Há um ano, defendi que os investidores acumulassem de forma agressiva ações de dois líderes em inteligência artificial (IA): Nvidia e Meta Platforms. Embora apenas uma delas tenha entregue retornos superiores ao mercado em 2025, ambas as ações continuam a ser oportunidades atraentes hoje — e a minha convicção em cada uma delas só se fortaleceu à medida que avançamos para 2026.
O histórico fala por si. A Nvidia disparou 39% no ano passado, superando o ganho de 16% do S&P 500. A Meta, apesar de um desempenho operacional estelar, subiu apenas 13% — uma decepção relativamente ao mercado mais amplo, mas ainda um resultado respeitável quando avaliado isoladamente. No entanto, a história torna-se muito mais interessante quando analisamos o que mudou (e o que não mudou) por baixo do capô.
O Domínio do Hardware de IA da Nvidia Permanece Imparável
Aqui está o que mais me impressionou ao revisar a trajetória da Nvidia: quase tudo o que escrevi sobre a empresa há um ano continua válido hoje. A tese de investimento central não vacilou.
As unidades de processamento gráfico (GPUs) da Nvidia continuam a reinar supremas no treinamento e execução de modelos de inteligência artificial — uma posição que não mostra sinais de erosão. Mas o que mais me entusiasma é o pipeline de inovação incessante da empresa.

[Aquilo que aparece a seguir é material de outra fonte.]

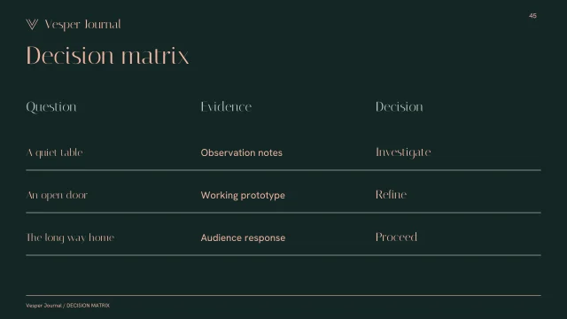
Task: Click the divider line below Audience response row
Action: pos(284,255)
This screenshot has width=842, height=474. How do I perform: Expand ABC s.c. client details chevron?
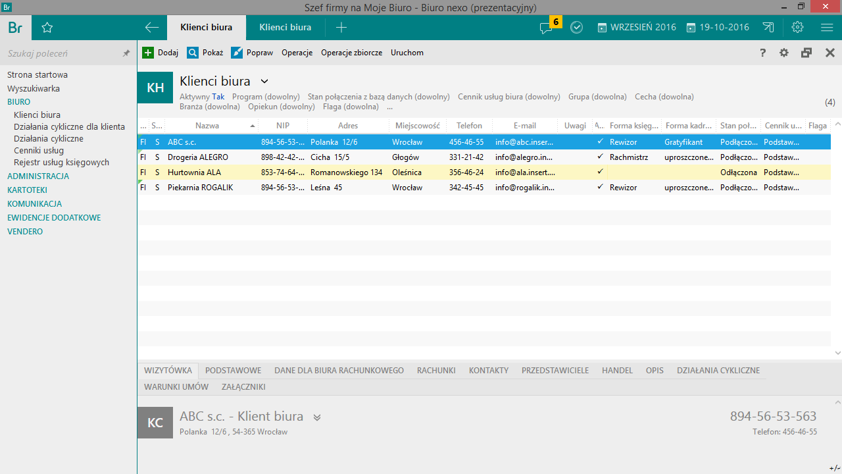[x=316, y=417]
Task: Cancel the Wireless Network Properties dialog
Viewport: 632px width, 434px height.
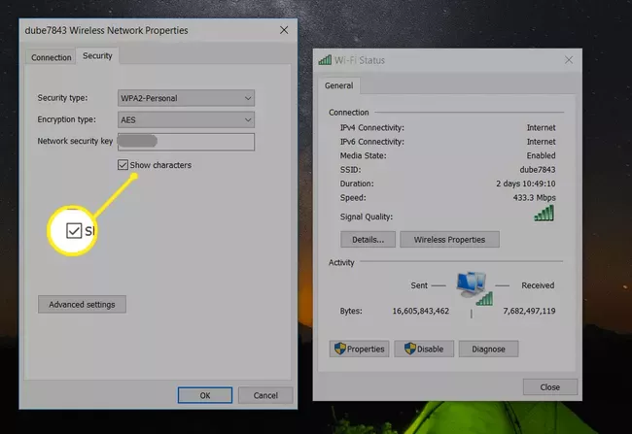Action: point(264,395)
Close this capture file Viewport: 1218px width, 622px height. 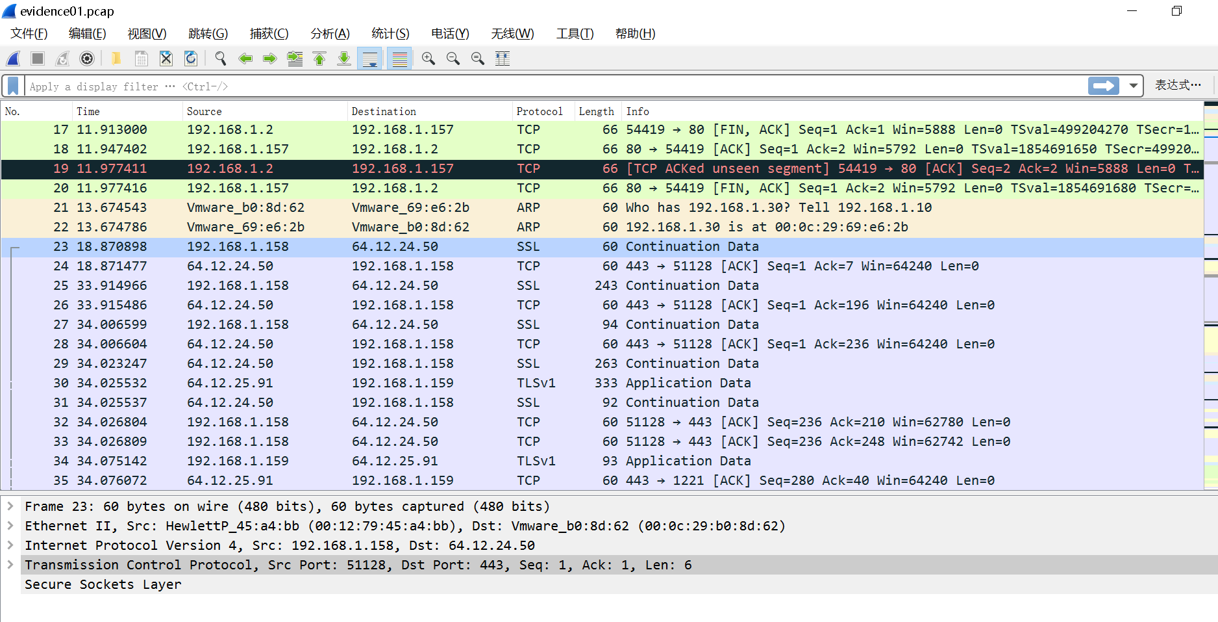point(166,58)
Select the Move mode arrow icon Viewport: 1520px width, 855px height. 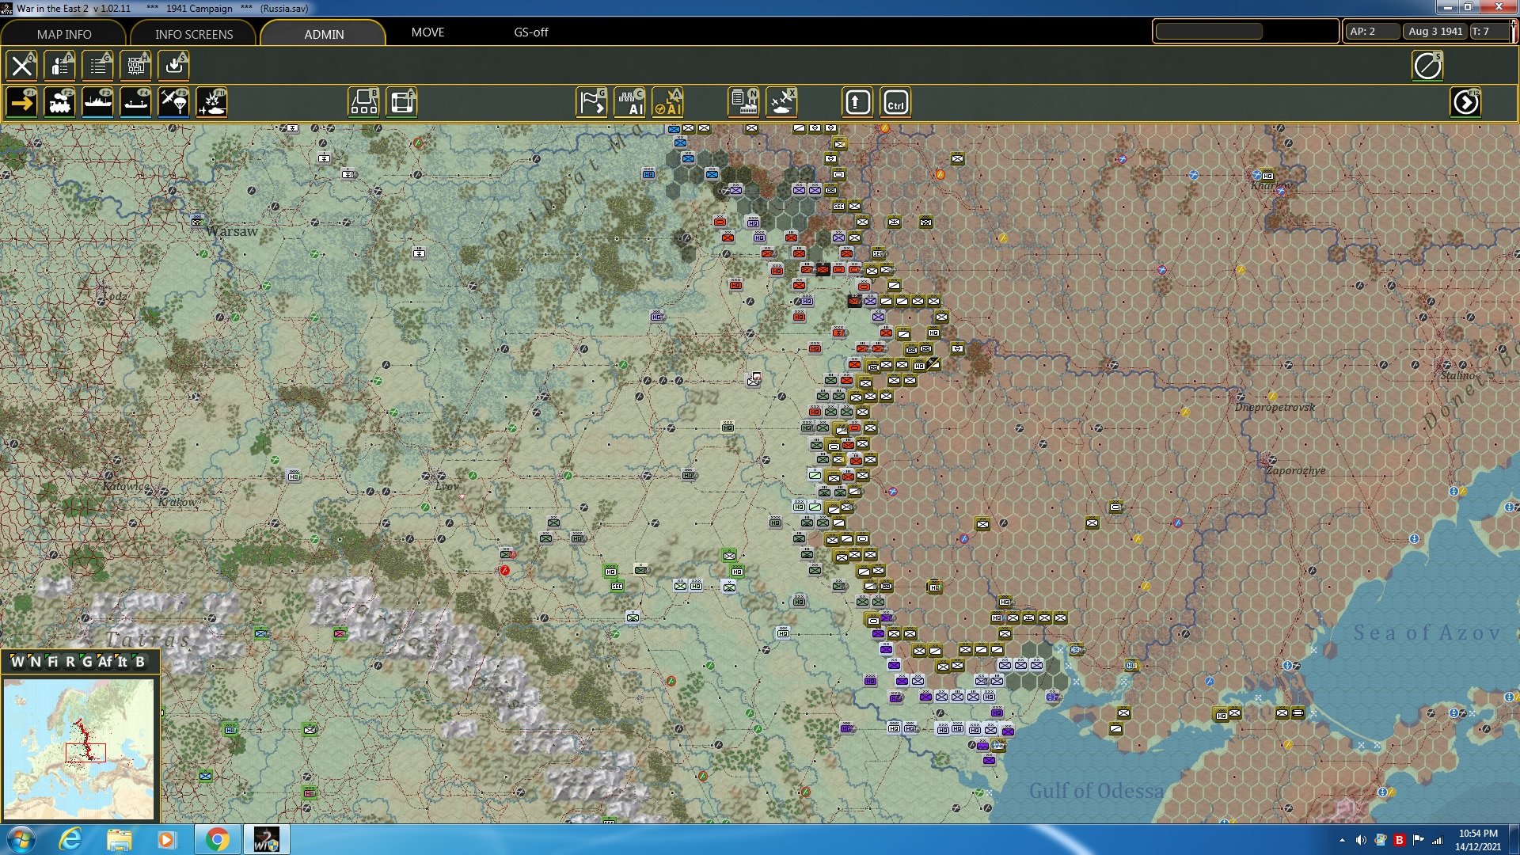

Após lançar a arquitetura Blackwell Ultra em 2025, que representou avanços massivos em relação ao chip Blackwell de geração anterior, a Nvidia agora prepara a plataforma Rubin para implantação em 2026.
As implicações são impressionantes. Com o hardware Rubin, as empresas de tecnologia precisarão de apenas 25% das GPUs anteriormente necessárias para treinar modelos de IA. Para cargas de trabalho de inferência — tarefas computacionalmente mais leves de execução de modelos treinados — precisarão de apenas 10% dos processadores em comparação com o Blackwell. Esses ganhos de eficiência se traduzem em custos menores e mercados endereçáveis ampliados para a Nvidia.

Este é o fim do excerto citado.